> **WHAT IS ASKED**
• A. Name every user account that appears in the Spark metrics thread.
• B. According to the Spark metrics thread, how did others previously solve the problem of Yarn not deploying spark-metrics.jar to executor nodes in time?

> **TEXT EXTRACT**
━━━

Closed Drewster727 closed 4 years ago
Are you seeing PrometheusSink cannot be instantiated
errors in the executor logs? Others in the past experienced this issue due to Yarn not deploying the spark-metrics.jar to executor nodes by the time metrics system is initialised within the executor. The solution to that was to copy upfront spark-metrics.jar and all it's dependencies to executor nodes before executors are being started: https://github.com/banzaicloud/spark-metrics/issues/30#issuecomment-492301988
@stoader I am digging in to see if this error is appearing in executor logs, have not seen it yet. I'll report back and close this out if so. Thanks.
@stoader Even when I take yarn out of the equation, and just run locally via spark-submit, I still only get driver metrics. I ran through the suggestion from @mitchelldavis here: https://github.com/banzaicloud/spark-metrics/issues/30#issuecomment-492301988 i.e. created a pom.xml and then manually specify the jars via --jars command. I see no errors and no indication of anything not loading.
spark-submit --proxy-user livy
--conf spark.metrics.namespace=drew
--conf "spark.executor.extraJavaOptions=-agentlib:jdwp=transport=dt_socket,server=y,suspend=y,address=7777"

━━━

> **GIVEN INFORMATION**
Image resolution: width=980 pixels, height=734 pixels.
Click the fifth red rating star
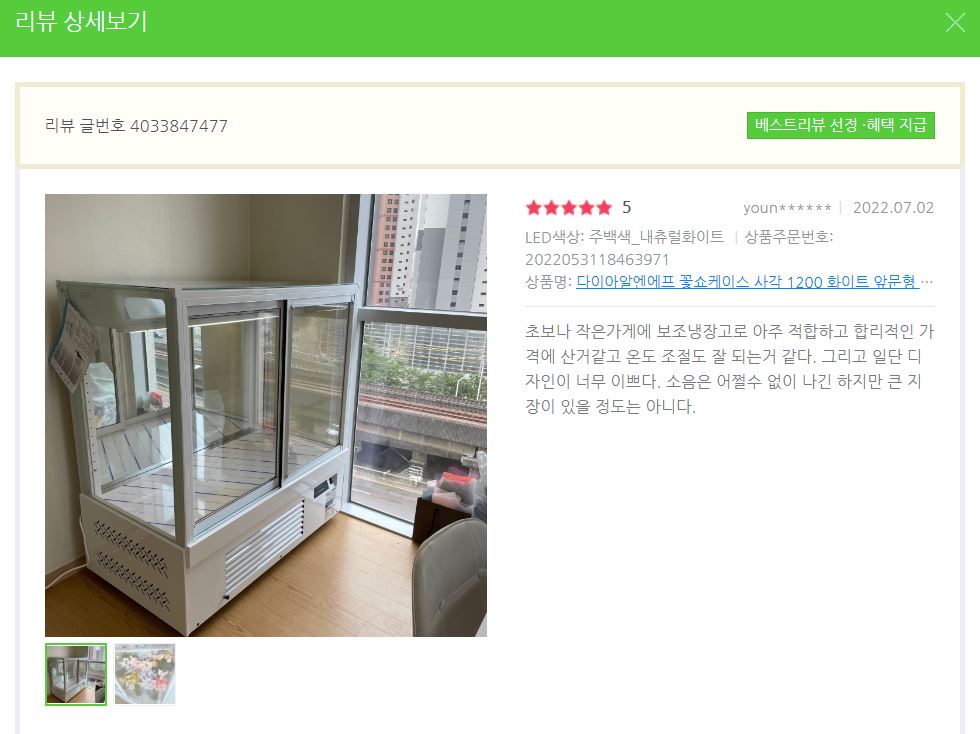click(x=604, y=208)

━━━

> **SET OF ANSWERS**
• A. Drewster727, stoader, mitchelldavis

• B. They copied spark-metrics.jar and all its dependencies to the executor nodes before the executors were started.